AIM OF THE EXERCISE » Everything from the line with "The width and" through the last line of the data below should be copied exactly, apart from the pictures.

━━━━━━━━━━━━━━━━━━━━━━━━━━━━━━

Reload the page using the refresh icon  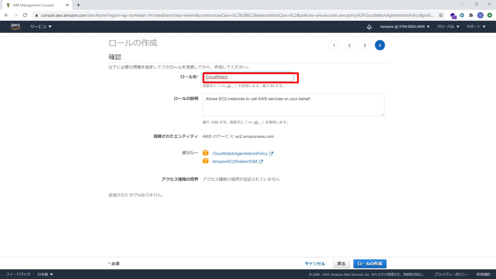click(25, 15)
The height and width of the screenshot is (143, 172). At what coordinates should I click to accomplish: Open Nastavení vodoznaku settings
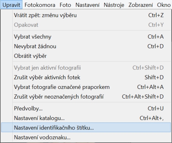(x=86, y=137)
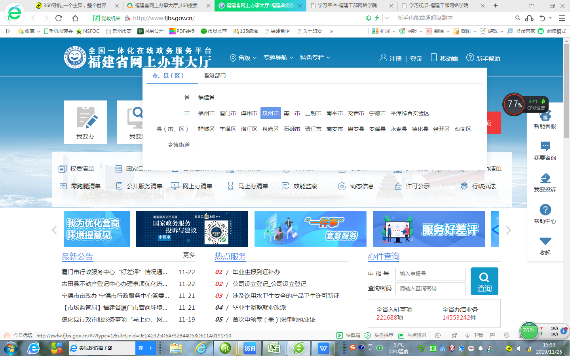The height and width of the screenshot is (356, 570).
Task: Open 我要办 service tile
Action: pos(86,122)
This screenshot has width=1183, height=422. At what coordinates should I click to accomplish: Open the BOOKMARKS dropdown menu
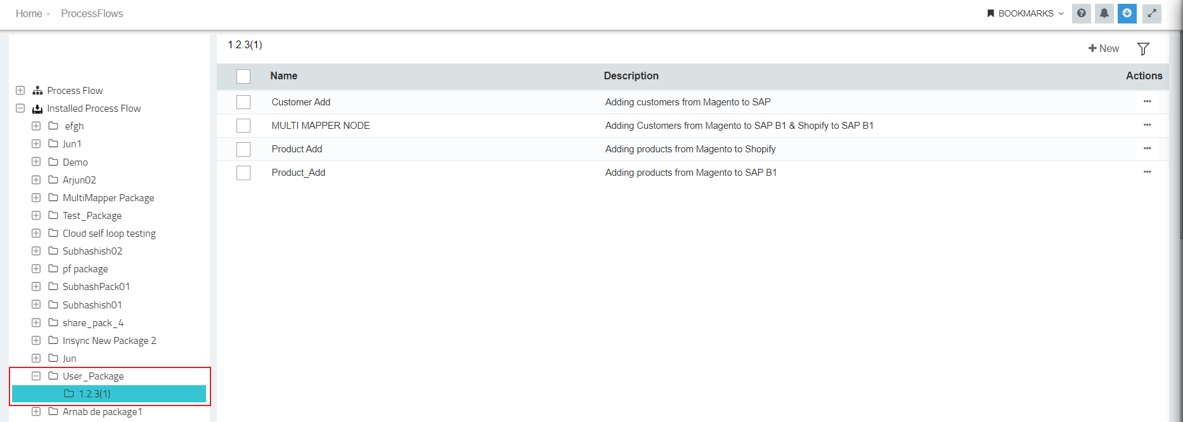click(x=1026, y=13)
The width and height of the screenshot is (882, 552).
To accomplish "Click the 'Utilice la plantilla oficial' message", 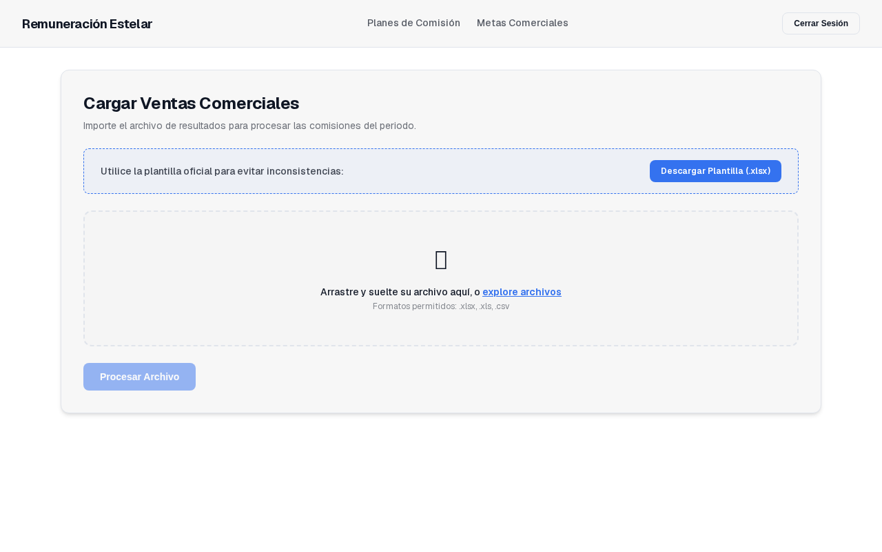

━━━━━━━━━━━━━━━━━━━━━━━━━━━━━━

SOLUTION TO THIS TASK »
The width and height of the screenshot is (882, 552).
To accomplish "Click the 'Utilice la plantilla oficial' message", 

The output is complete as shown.